Speckled trout are biting out of Dularge, but when the wind is blowing it’s been tough to find a consistent pattern. 

That’s the word from Capt. Marty LaCoste, with Absolute Fishing Charters, who said the trout have been pretty cooperative in calm conditions.

“This time of year, the wind is always a killer for trout,” LaCoste said. “Wind and trout fishing usually don’t go together. It disturbs the water, the water gets dirty and bite will shut down.

“As long as the winds are calm, the bite is on if you can find clean, fishable water. The fish have shown up in the summertime pattern. The water is warm and they’re transitioning south — some have already transitioned and some are in the process of transitioning. It just depends on the wind.”

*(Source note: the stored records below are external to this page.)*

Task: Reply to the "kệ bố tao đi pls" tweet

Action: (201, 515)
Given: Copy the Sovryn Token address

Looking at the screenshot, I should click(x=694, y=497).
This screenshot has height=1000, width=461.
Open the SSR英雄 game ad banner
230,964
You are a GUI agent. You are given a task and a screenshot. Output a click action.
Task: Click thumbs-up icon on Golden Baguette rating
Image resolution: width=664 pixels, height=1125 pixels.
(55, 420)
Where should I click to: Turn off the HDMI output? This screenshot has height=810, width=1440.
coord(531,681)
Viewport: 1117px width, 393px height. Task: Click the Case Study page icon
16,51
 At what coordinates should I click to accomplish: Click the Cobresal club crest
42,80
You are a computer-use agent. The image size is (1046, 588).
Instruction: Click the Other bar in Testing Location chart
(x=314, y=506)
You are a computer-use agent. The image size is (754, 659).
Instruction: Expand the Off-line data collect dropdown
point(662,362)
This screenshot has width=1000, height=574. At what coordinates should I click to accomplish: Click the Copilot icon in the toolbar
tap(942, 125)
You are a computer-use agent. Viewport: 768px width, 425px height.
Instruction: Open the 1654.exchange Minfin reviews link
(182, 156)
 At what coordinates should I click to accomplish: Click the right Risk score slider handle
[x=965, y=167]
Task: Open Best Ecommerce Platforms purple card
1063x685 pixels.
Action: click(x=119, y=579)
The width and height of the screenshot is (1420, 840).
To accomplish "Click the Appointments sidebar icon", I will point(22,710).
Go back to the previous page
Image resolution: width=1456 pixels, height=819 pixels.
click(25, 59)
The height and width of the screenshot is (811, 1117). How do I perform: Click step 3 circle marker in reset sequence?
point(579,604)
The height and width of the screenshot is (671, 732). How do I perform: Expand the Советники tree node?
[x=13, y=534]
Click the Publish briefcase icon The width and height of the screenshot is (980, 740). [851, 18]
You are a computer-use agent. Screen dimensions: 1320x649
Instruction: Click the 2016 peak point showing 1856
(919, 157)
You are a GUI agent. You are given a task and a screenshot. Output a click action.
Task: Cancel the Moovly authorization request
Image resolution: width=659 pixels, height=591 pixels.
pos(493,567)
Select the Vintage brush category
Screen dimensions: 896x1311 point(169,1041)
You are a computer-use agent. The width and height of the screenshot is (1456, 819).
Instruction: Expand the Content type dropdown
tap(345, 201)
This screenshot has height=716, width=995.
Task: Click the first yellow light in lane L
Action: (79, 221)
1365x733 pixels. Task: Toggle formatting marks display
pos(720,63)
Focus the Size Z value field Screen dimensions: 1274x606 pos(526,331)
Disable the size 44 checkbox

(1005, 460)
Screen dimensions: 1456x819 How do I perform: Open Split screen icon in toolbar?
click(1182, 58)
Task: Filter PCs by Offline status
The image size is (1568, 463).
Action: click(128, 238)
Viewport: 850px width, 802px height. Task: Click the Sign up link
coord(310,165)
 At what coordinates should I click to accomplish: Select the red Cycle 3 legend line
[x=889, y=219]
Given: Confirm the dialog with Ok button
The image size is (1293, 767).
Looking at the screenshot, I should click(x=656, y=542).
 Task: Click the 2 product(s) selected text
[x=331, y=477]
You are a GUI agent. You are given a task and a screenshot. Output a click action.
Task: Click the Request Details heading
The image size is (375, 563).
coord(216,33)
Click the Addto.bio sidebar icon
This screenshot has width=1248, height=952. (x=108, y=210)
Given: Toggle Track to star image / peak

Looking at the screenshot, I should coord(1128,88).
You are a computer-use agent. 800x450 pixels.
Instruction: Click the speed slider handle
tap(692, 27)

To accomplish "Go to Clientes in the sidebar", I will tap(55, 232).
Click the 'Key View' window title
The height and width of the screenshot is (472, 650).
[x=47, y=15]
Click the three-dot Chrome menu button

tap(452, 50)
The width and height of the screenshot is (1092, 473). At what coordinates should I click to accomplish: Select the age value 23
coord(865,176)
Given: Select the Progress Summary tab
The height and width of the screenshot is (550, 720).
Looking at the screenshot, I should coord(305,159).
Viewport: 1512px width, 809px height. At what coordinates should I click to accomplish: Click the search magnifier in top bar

Last Friday and again on Sunday, LaCoste said he went out with customers and was greeted with a stiff breeze that stifled the bite. But when the wind died later in the morning each day, action picked up almost instantly.

“Boom, it was like a light switch went off,” he said. “We were catching them on every cast, and we caught our limit.” 

What hasn’t shown up consistently yet aroud Dularge are shrimp: LaCoste saw some on Tuesday for the first time in about a month.

“When we started seeing them three or four weeks ago, we should have been seeing them every day since, and we haven’t,” he said. “There should be birds diving on shrimp all over the lake, and they’re not.”

He’s been catching trout in 3 to 4 feet of water over oyster reefs with shrimp creole Matrix Shad  under a cork, and by tight-lining green hornet Matrix Shad with a 1/4-ounce jighead. For redfish, he’s been using Matrix Shad in tiger bait, purple haze and Spartacus.

May can be windy as well, but LaCoste said usually it’s a bit more consistent.

“We prefer a south wind in May,” he said. “You can get behind those islands and a lot of times you get protection form a south wind behind and the water is clean on the backside and you can catch some fish. 

“With a north wind, it’s blowing up on it and dirties everything up. You’d have to get on the Gulf side, but usually the wind has been blowing out the south, so the water on the Gulf side is typically dirty.”